Would you please copy only the lines from the line that contains "Task: Click the 朱色の千本鳥居 description text" to the end of the data below, exactly, leaving every picture out?

(Dataset excerpts)

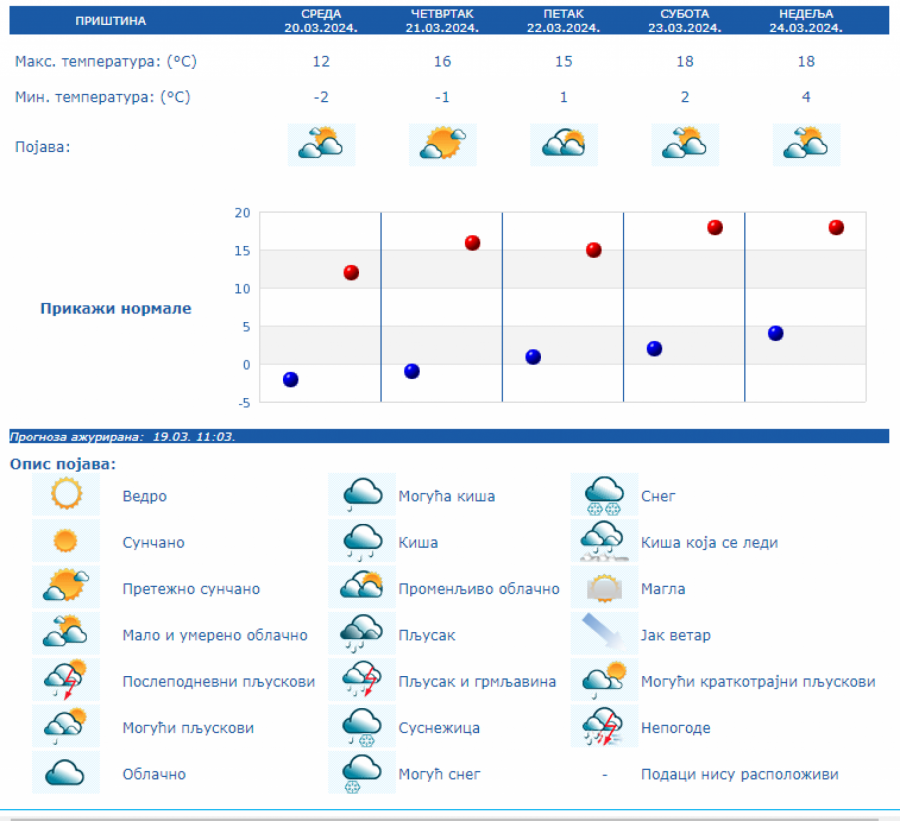
Task: Click the Облачно cloudy legend icon
Action: [66, 773]
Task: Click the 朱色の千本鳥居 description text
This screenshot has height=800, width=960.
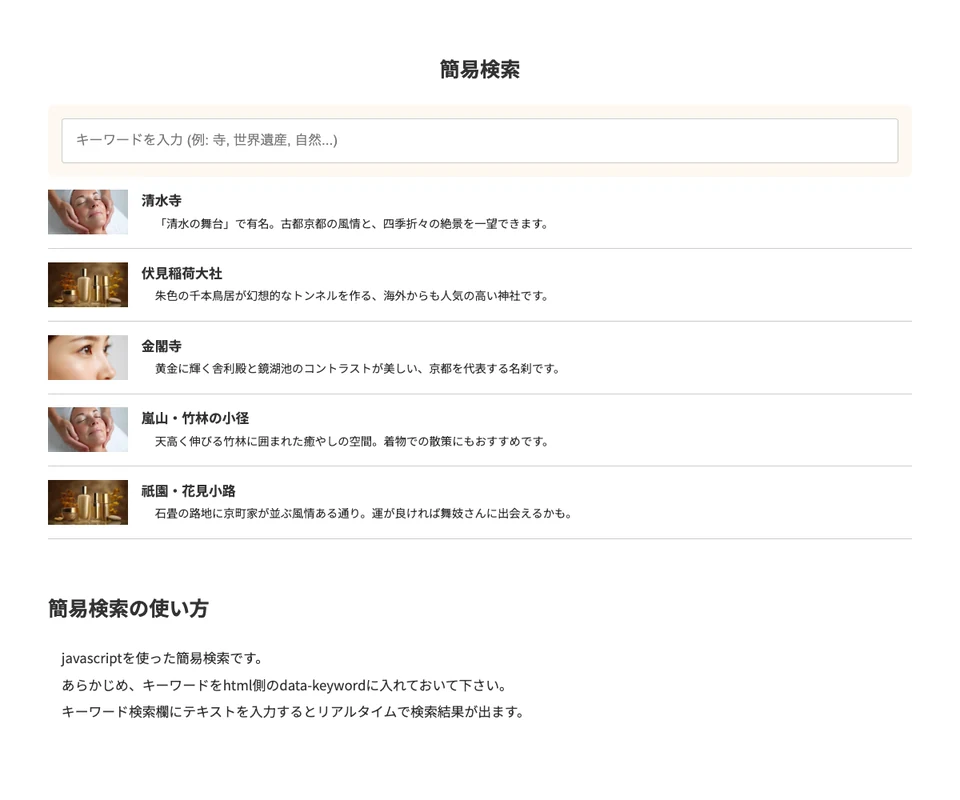Action: coord(351,296)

(End Dataset excerpts)

Completed exercise:
Task: Click the 朱色の千本鳥居 description text
This screenshot has height=800, width=960.
Action: coord(351,296)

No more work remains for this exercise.